→ **TASK TO CARRY OUT**
Within the listing below, show every line that contains the word "each".

→ **RECORDS SUPPLIED**
*** Block opens ***
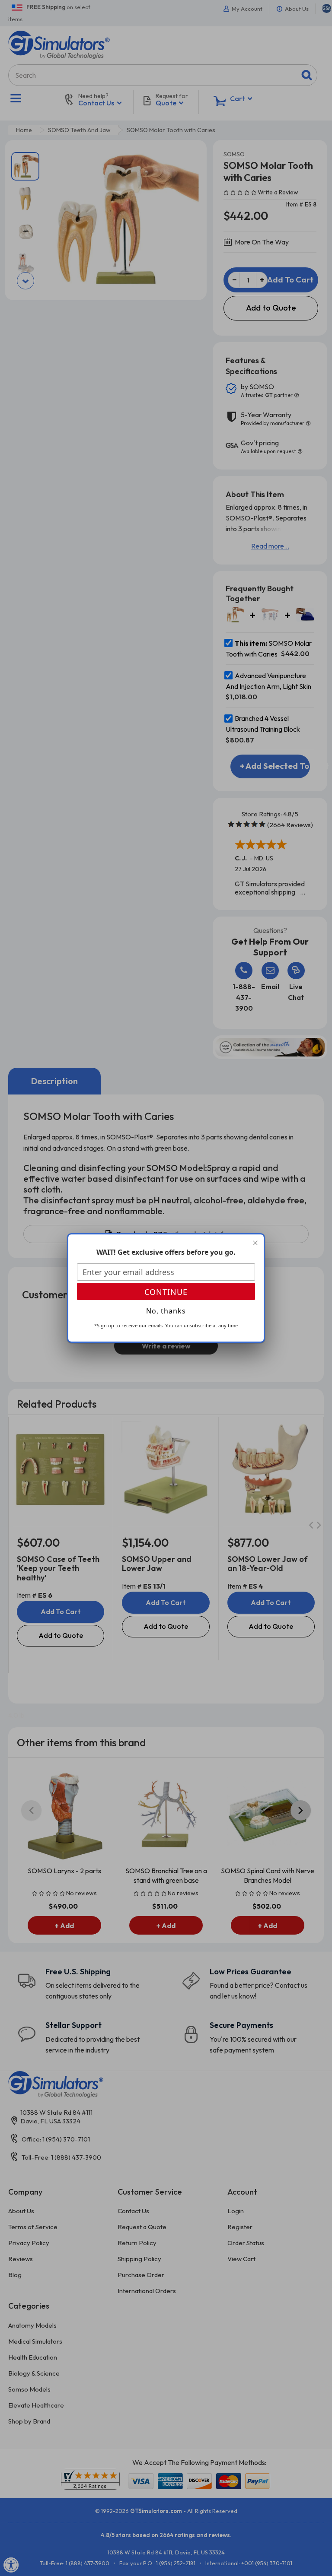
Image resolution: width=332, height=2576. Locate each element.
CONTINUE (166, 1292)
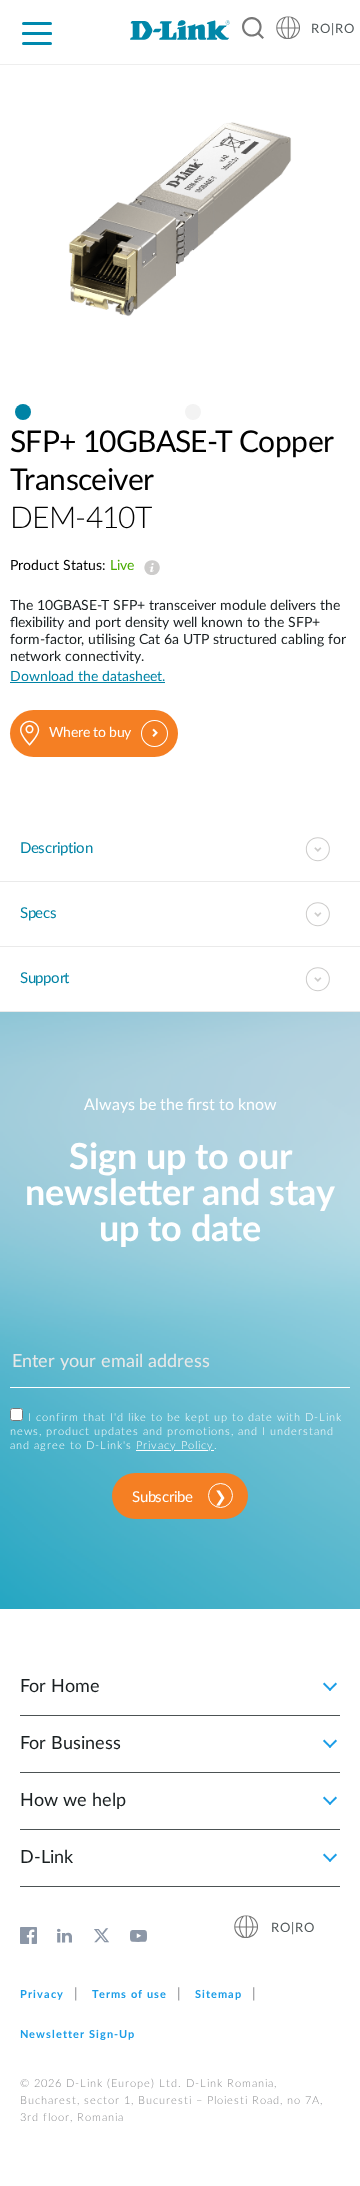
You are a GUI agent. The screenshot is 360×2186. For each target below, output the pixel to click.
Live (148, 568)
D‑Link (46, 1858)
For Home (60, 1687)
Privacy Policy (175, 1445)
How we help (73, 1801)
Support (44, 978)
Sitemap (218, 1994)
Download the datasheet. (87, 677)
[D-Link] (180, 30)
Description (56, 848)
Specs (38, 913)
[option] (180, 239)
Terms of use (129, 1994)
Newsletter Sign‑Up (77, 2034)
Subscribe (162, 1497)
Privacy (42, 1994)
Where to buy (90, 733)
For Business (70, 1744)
*** Block closes ***
*** Block opens ***
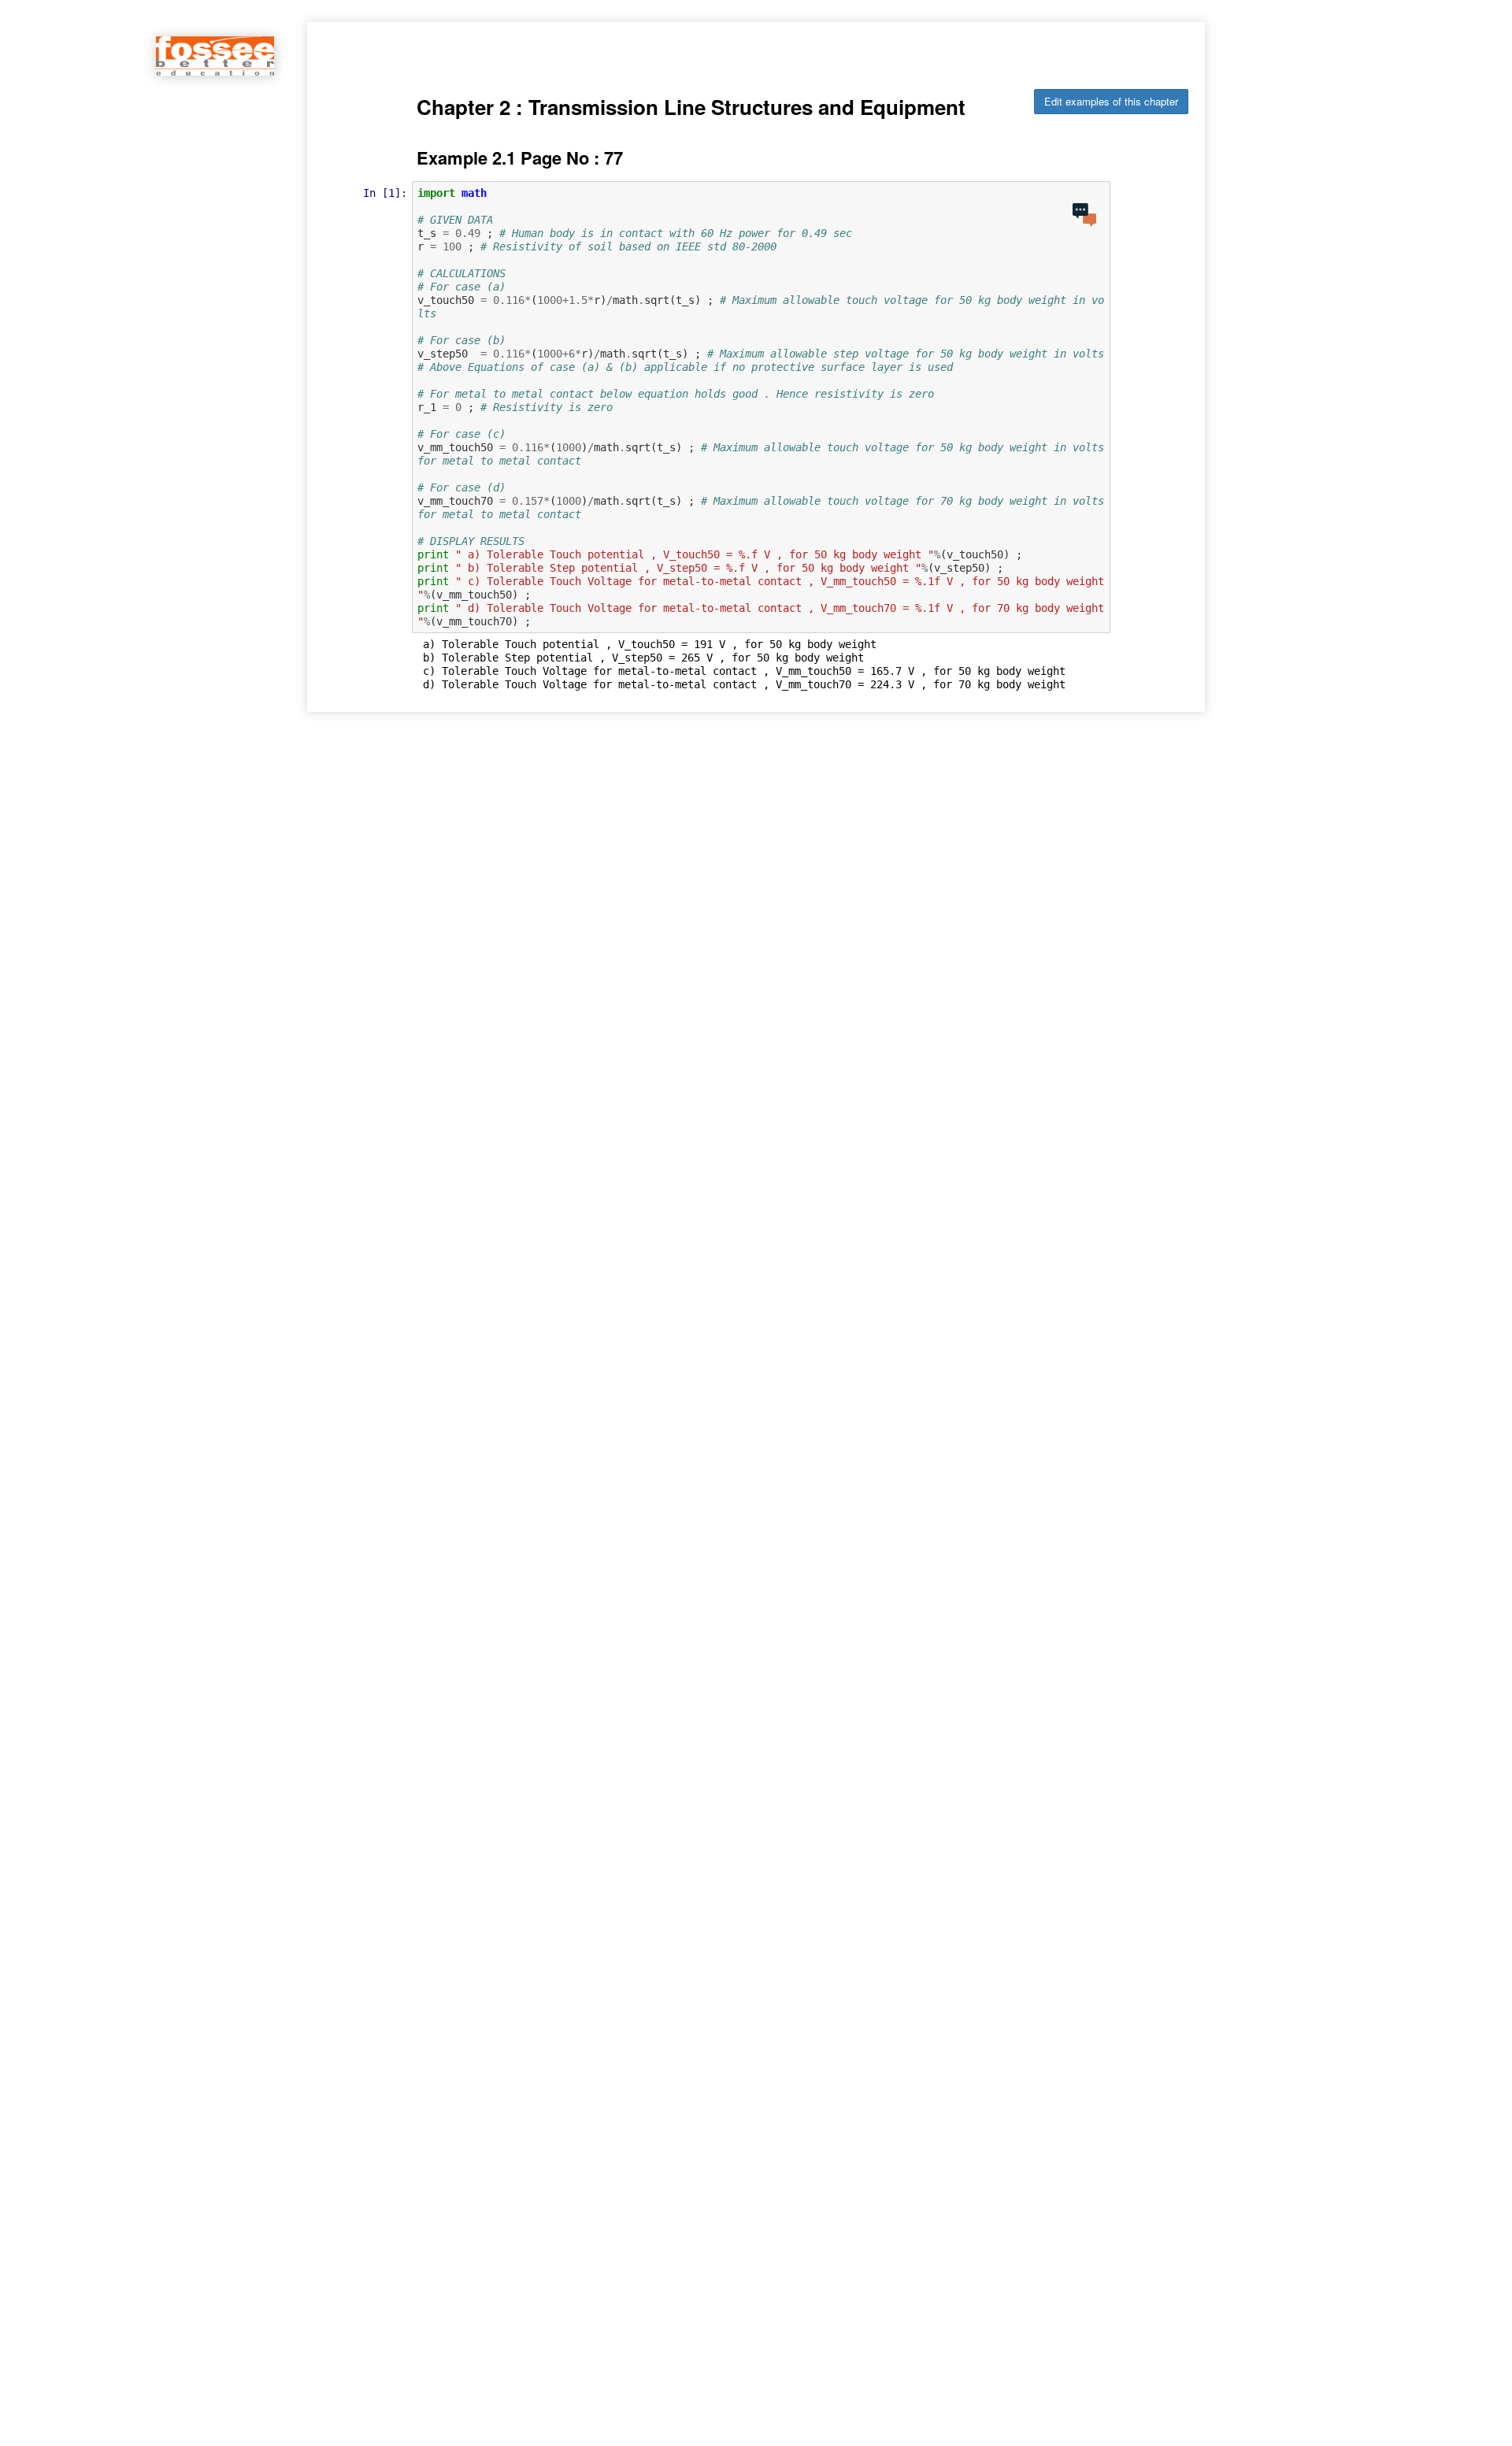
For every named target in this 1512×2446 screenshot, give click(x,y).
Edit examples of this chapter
*** Block closes ***
→ **COMPLETED TASK**
Image resolution: width=332, height=2576. Locate each element.
You are a GUI agent. The screenshot is 360×2186. For each target below, output the pixel to click.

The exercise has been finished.